反面に家に戻るとまるで昔からの友達のように接してきた。
本当に結婚しているんだろうかと思うくらい奥様の荷物は家には置かれておらず、月に一度の面会がそのことを思い出させる。
初めて奥様にお会いしたのは秘書になり2週間がたった時だった。
会社創立パーティーが行われることになり、奥様を同伴することになったのだ。
現地のホテルで落ち合うことになりホテルの玄関で待っているとひときわ大きなどよめきが起こった。

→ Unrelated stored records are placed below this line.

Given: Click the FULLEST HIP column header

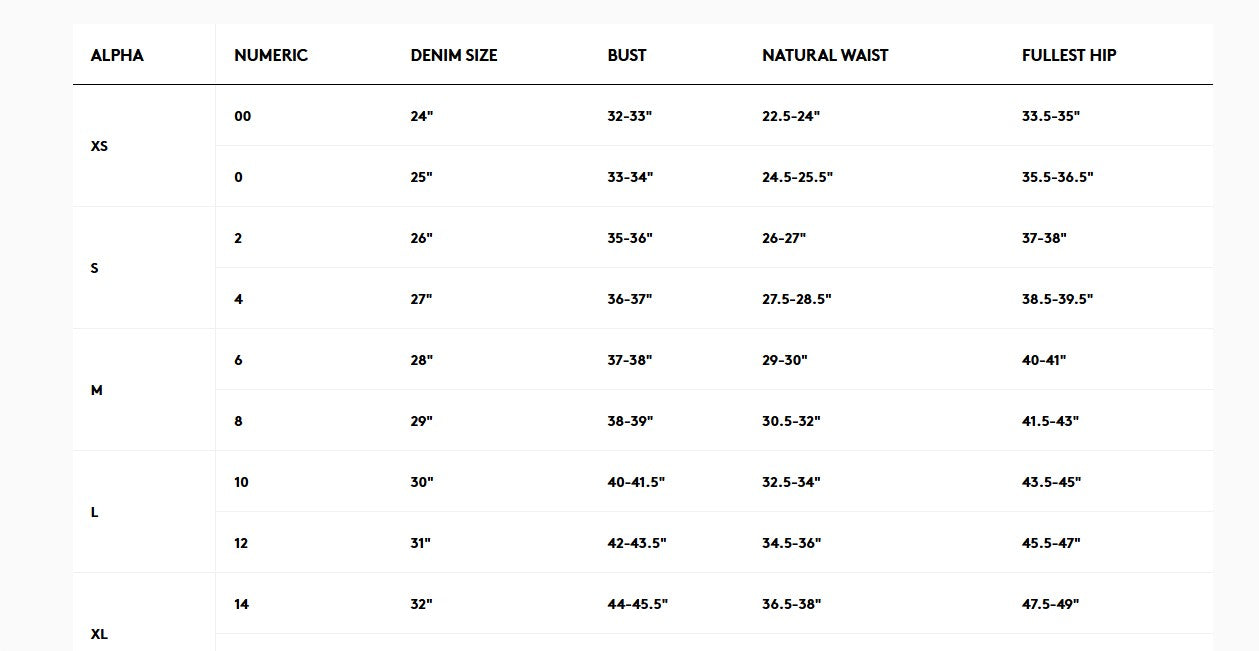Looking at the screenshot, I should pos(1069,55).
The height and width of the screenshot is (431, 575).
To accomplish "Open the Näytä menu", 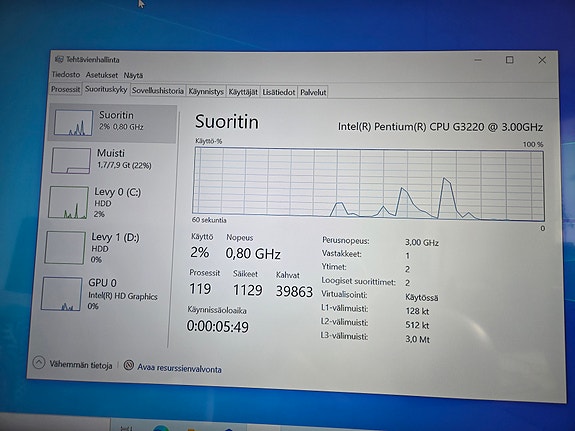I will [x=133, y=76].
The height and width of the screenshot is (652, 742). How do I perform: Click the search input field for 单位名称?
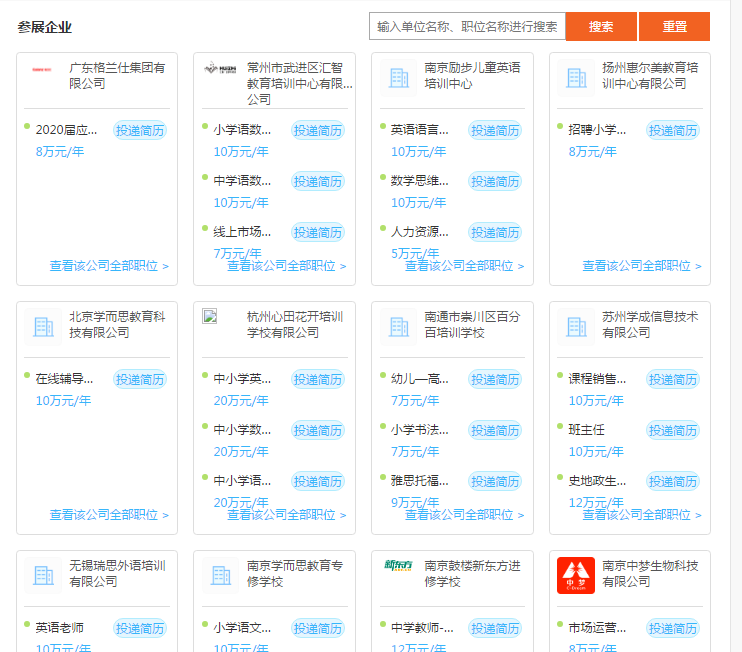tap(467, 26)
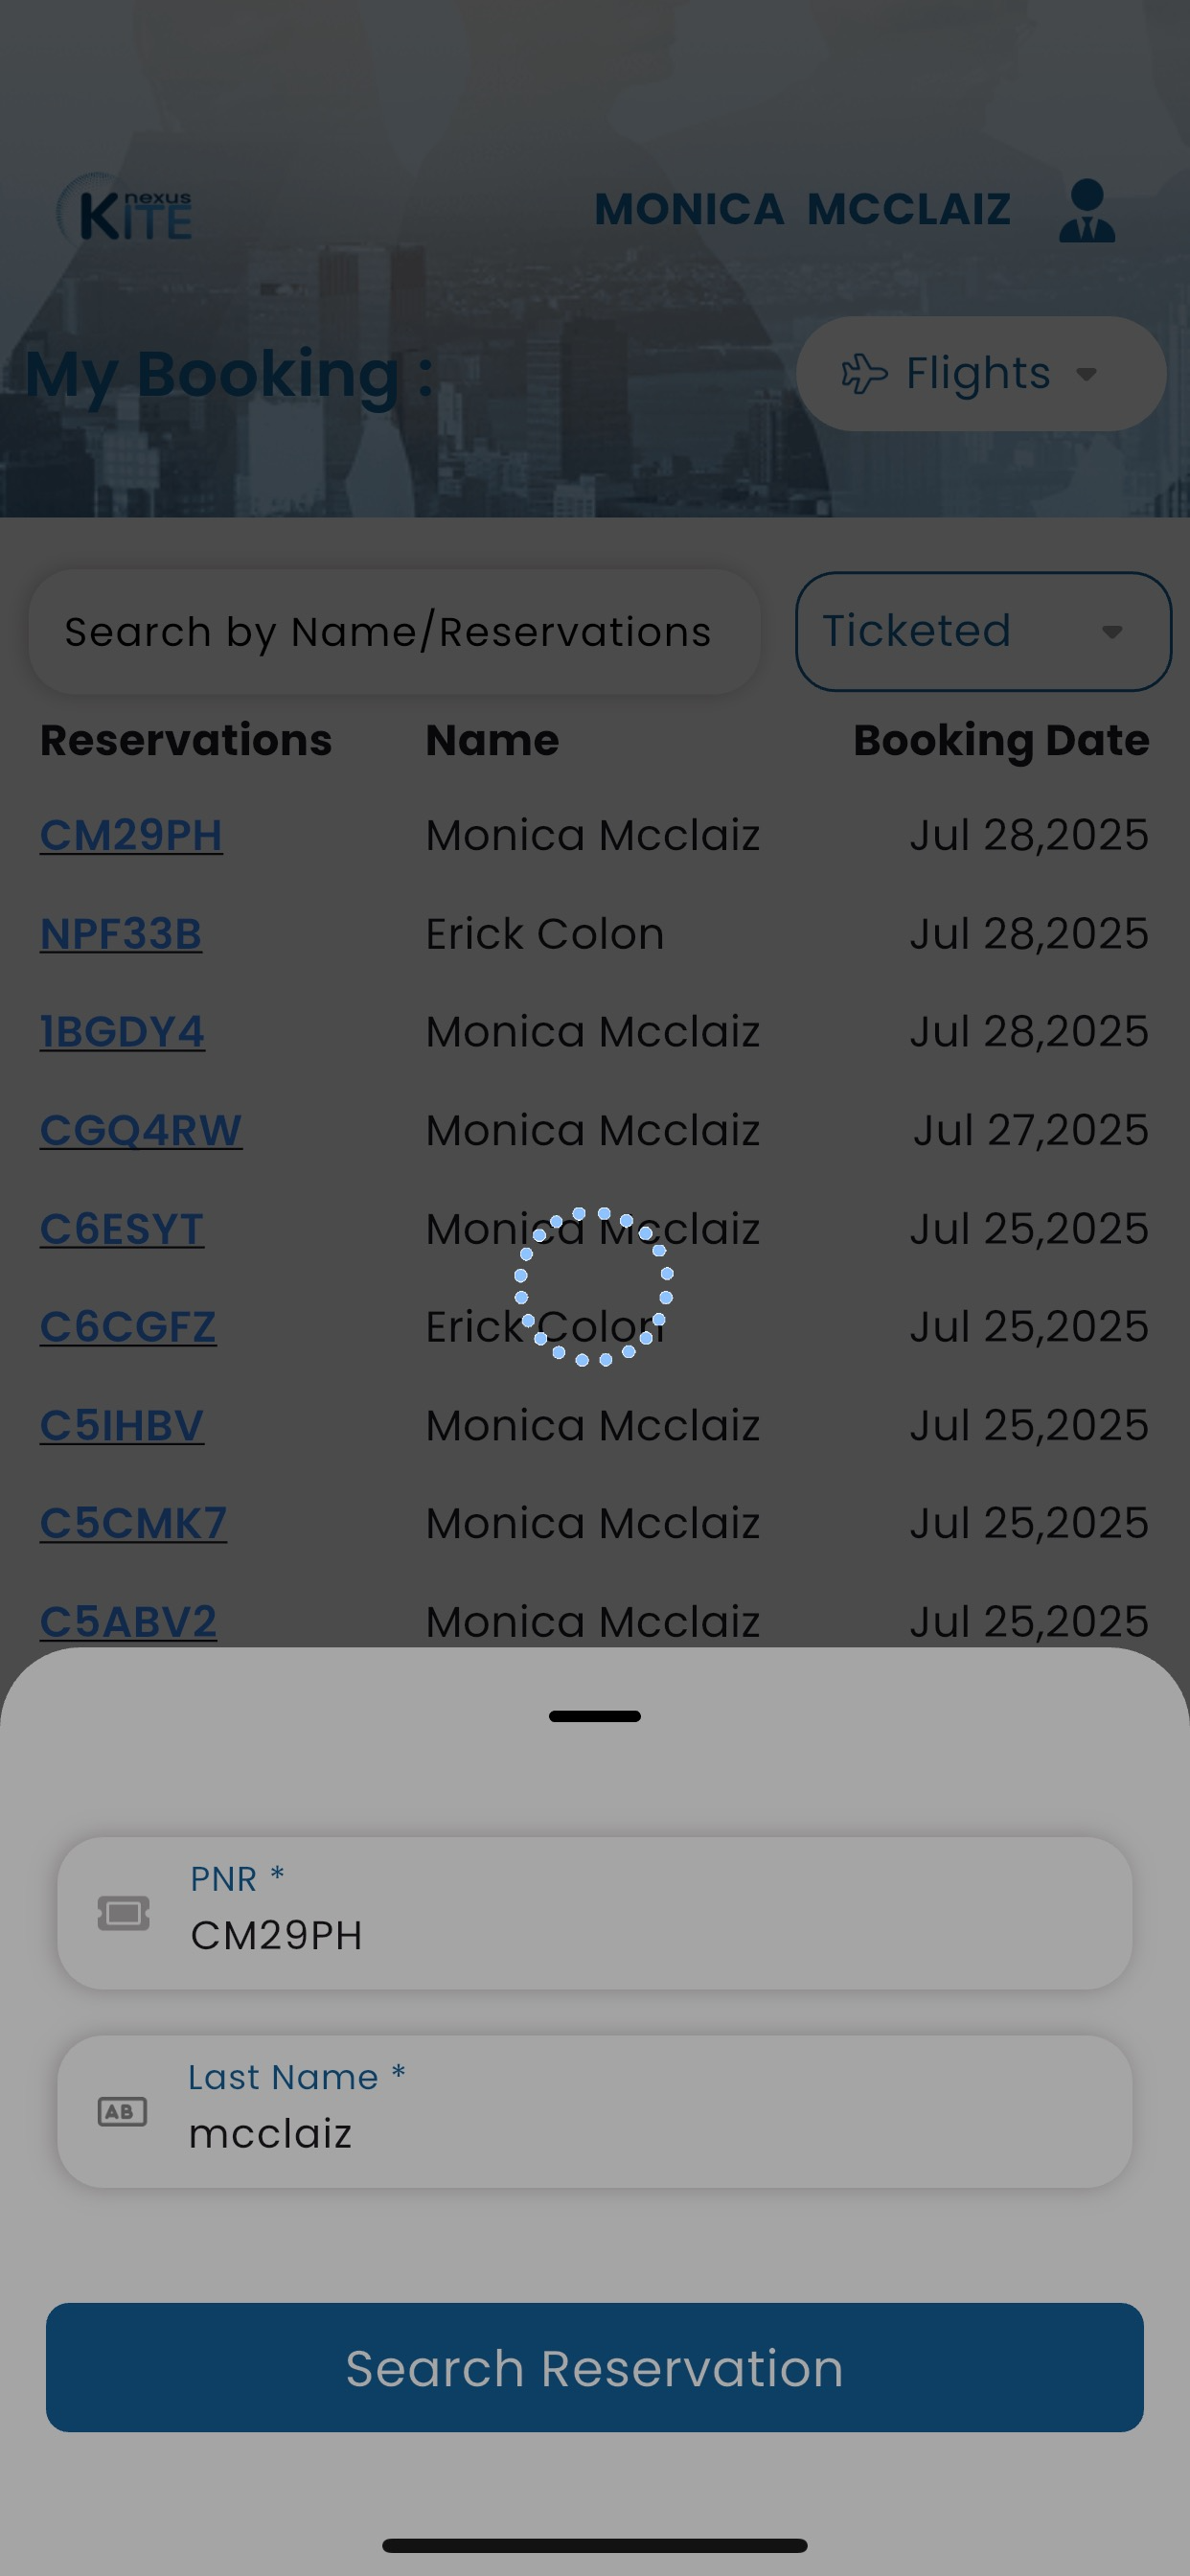Focus the Search by Name/Reservations field

tap(394, 632)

入口を見ると真っ白な肌に大きな瞳、ストレートの長い黒髪をアップにしてスレンダーな身体はオフホワイトのマーメードラインのドレスに包まれ息を呑むほど美しい奥様の姿があった。
「祐樹!」
社長の姿を見つけて近づいて来た奥様。
次第に距離が近づいて圧倒的な美しさに息を呑む。
莉那自身もかなり綺麗なのだが残念なことに本人が無自覚なのでどうしようもない。
今日の莉那は薄いピンクの訪問着を着ていた。料亭の娘だけあって着付けは得意だ。
背は平均的で158cm。
ボブにカットしている髪はもともと色素が薄めの茶色だが光の加減で自然なグラデーションがでてとても綺麗だ。
スタイルも抜群で特に足のラインは男性たちの視線を釘付けにする。
この会場でもちらちらと莉那に視線を送っている男性の姿があるが本人はまったく気付いていない。